What is #PlasticFreeJuly?
The annual movement started a decade ago over in Austalia and aims to assist ordinary humans in reducing their single-use plastic waste at home, work, school, and even at the local café.
The growing movement helps individuals be part of the solution to plastic pollution. The idea is to pick one challenge for July, and hopefully continue with the pollution-fighting habit.
How can I reduce my plastic usage?
Beyond ditching straws, takeaway coffee cups and other conventional strategies, here are some of the next steps you can take to tackle your daily plastic usage. You can also sign up to be a part of the challenge and receive weekly reminder emails with more tips.
1. Scale back on liquid soaps
Choose biodegradable bar soaps in place of liquids in plastic containers. Also, do not buy exfoliators or cleansers with microbeads. These little beads are made from plastic and leech into the waters, eventually ending up in the ocean. Check out the local biodegradable brand, Zero Bar, for eco-friendly shampoo and body bars.
2. Shop smarter for food
The Covid-19 pandemic has changed my habits for sure. I now shop once a week and tend to buy in bulk to reduce my exposure to the virus. Luckily, this is better for me and the planet.

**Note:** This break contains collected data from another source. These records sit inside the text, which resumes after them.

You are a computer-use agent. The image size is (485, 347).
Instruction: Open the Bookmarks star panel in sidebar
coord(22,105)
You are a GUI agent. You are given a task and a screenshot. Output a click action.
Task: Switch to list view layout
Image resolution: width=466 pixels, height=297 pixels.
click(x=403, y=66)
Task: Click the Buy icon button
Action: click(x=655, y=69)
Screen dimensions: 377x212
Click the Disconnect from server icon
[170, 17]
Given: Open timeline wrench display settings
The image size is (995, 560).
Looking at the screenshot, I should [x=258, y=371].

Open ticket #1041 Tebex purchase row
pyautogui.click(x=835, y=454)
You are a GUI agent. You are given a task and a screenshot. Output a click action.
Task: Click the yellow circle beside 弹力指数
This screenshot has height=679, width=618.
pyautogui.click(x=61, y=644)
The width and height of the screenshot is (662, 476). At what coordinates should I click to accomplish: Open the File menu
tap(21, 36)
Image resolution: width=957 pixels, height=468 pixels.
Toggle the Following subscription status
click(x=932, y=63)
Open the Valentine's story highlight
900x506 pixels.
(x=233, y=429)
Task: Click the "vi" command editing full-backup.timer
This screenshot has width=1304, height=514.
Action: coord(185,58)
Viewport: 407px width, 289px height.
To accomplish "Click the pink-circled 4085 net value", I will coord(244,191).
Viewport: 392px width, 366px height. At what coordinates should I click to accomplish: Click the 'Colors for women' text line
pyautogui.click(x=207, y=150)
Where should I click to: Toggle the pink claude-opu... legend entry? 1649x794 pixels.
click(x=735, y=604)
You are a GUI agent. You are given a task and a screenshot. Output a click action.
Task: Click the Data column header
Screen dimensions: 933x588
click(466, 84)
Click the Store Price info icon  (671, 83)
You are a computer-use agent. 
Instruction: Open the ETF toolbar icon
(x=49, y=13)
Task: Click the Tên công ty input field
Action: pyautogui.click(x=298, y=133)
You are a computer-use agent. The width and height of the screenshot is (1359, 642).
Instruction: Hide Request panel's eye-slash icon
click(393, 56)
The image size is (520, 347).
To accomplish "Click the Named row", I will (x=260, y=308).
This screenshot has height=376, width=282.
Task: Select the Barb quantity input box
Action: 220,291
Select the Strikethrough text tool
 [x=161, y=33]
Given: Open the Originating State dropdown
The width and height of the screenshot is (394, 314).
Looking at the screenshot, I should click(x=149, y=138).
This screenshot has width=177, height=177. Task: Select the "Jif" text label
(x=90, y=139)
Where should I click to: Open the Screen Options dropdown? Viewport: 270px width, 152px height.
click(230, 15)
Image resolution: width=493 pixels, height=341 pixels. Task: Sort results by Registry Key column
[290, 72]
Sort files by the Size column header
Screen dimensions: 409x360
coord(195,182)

Planning your shop helps to reduce food waste and buying in bulk usually equates to less packaging and plastic. For plastic-free produce, take a cloth bag and fill it at your local farmers market, wholesale fruit and vegetable store or even the local Pick’n Pay. Lockdown has also seen a proliferation of vegetable and deli boxes you can order online. For Joburgers, I love the Ubuntu Project fresh produce box which is entirely free of plastic (here are more recommendations) while Faithful To Nature and Babylonstoren deliver to Cape Town.
There is a ‘dirty dozen’ list compiled thanks to beach clean-up data. These are the other problematic food items to reduce: chip packets, plastic lollipop sticks, cooldrink bottles and lids (opt for cans) and sweet wrappers.
3. Tea and coffee
Besides brushing your teeth, this daily beverage might be one of the most significant ways to combat single-use plastic. It’s surprising how many teabag brands feature plastic, and did you know that most filter coffee bags are not recyclable? Switch to tea leaves or read the box to ensure no plastic was used to manufacture the teabag. Coffee-lovers (like me) should consider the new Greenpop Arise Coffee, which helps to plant trees and comes in an eco-can. Otherwise, Woolworths stores with coffee counters also offer beans straight from their bulk dispensary. Take your own bag and fill up
4. Reusable masks
Labelled ‘the next pandemic’ the single-use masks are already showing up on our oceans. Instead of using disposable surgical masks, opt for a reusable and washable cloth mask. The World Health Organisation has supported the move towards three-layered reusable face masks to protect against the virus.